__Exercise instructions__. Of the entries that follow, how many lines hold the string "agent"? Write the number and nothing more.

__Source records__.
*** Block opens ***

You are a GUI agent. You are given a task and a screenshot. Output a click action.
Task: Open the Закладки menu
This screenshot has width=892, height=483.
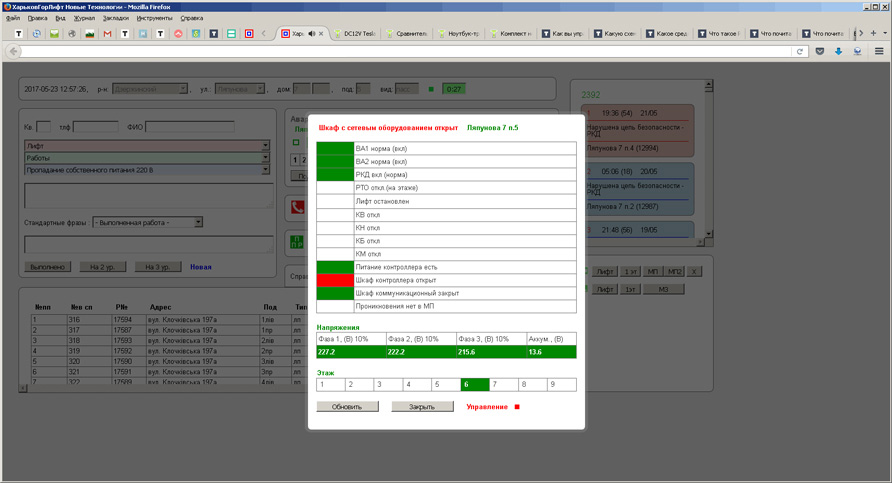(x=115, y=18)
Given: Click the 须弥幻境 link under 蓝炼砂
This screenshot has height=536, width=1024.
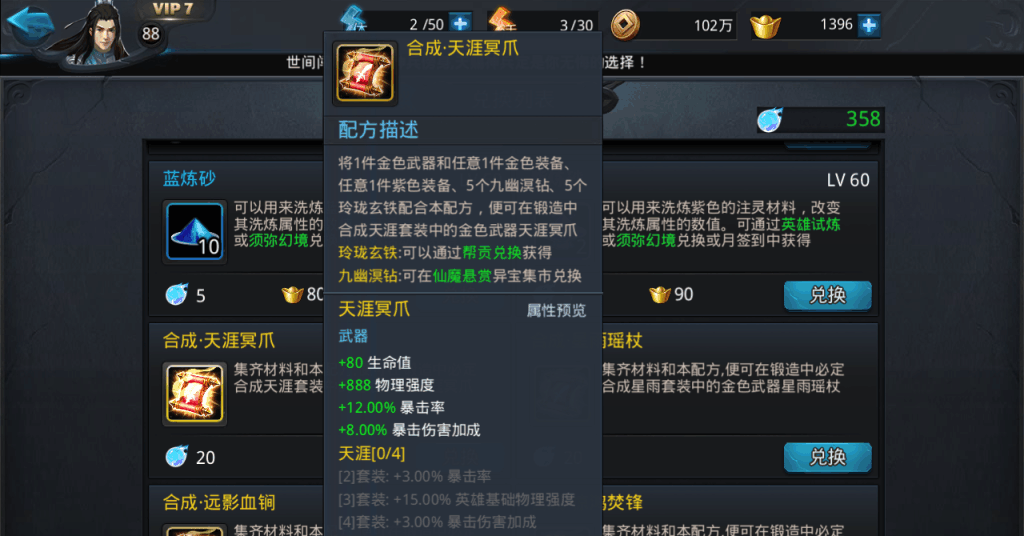Looking at the screenshot, I should pos(278,240).
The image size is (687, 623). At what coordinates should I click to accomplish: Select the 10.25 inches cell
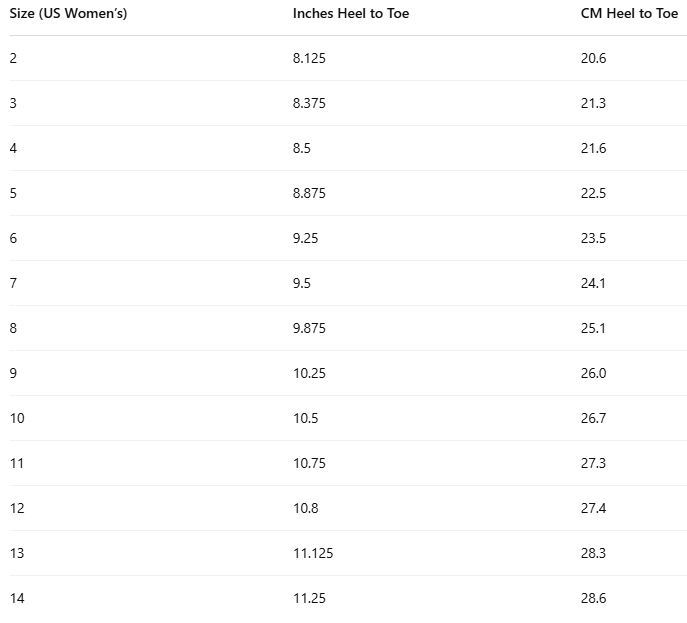tap(309, 373)
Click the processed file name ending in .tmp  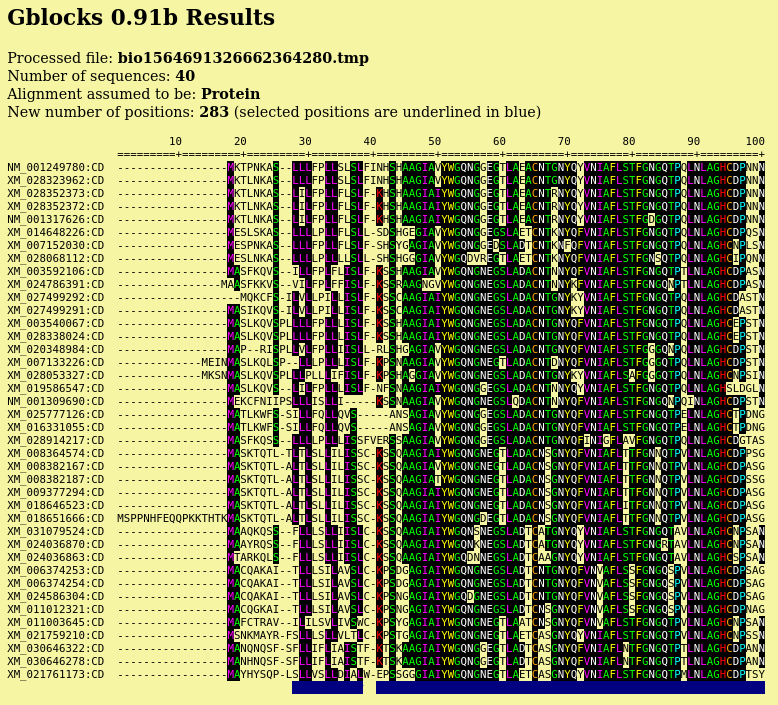pyautogui.click(x=243, y=59)
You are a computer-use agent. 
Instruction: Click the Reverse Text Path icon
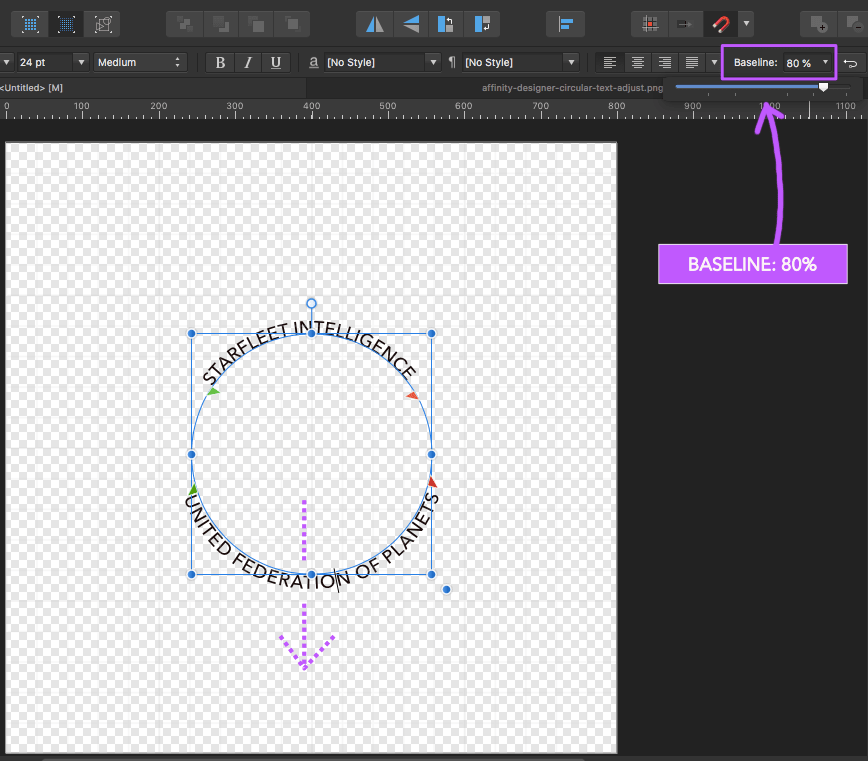pos(850,62)
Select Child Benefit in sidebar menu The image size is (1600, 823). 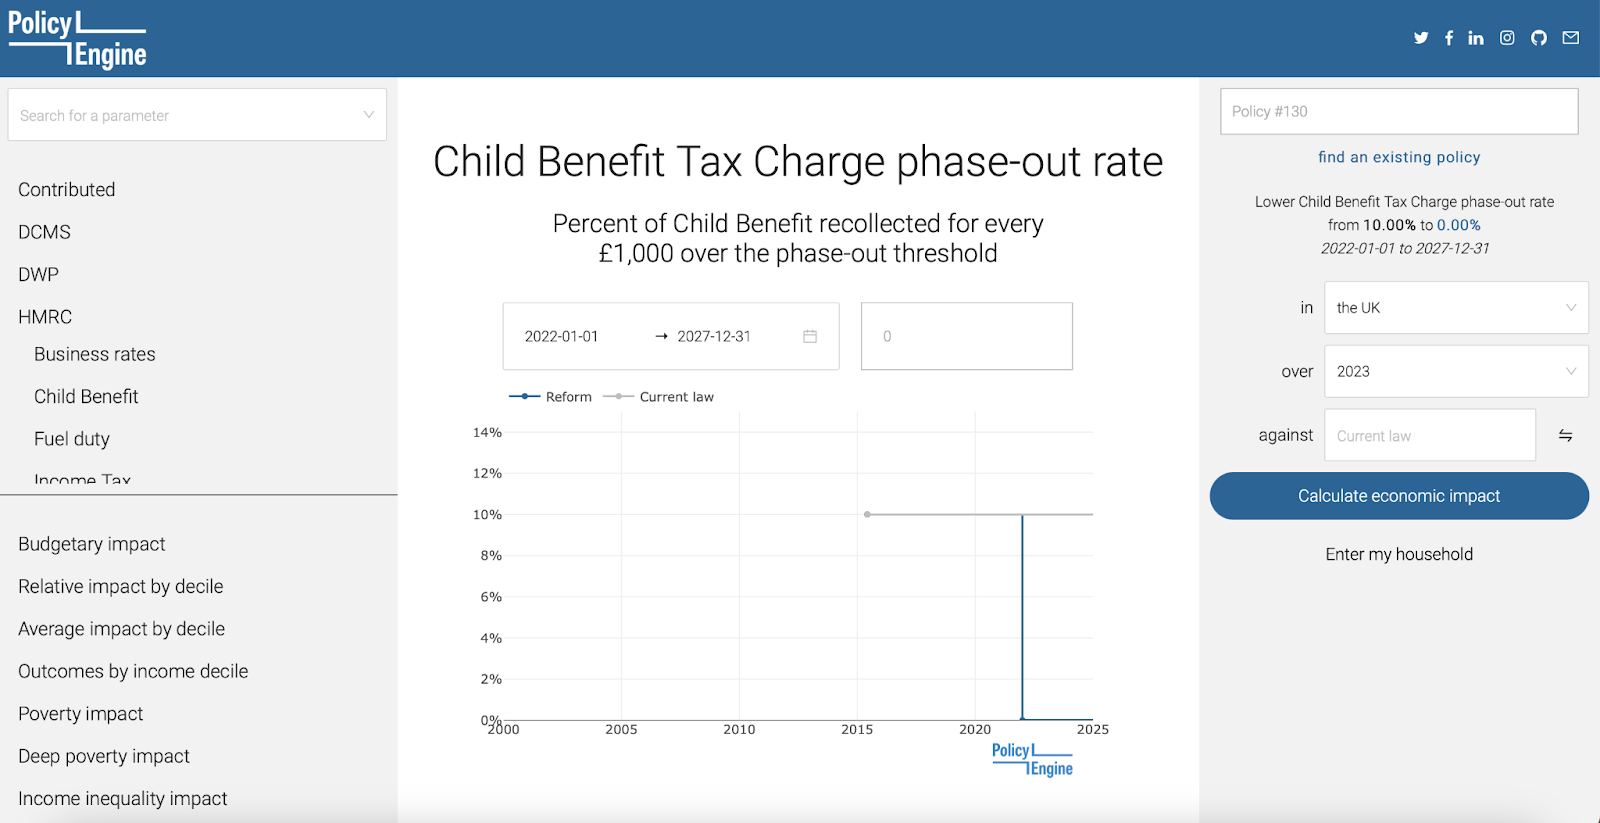(86, 397)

*** Block closes ***

__Solution for this problem__. 2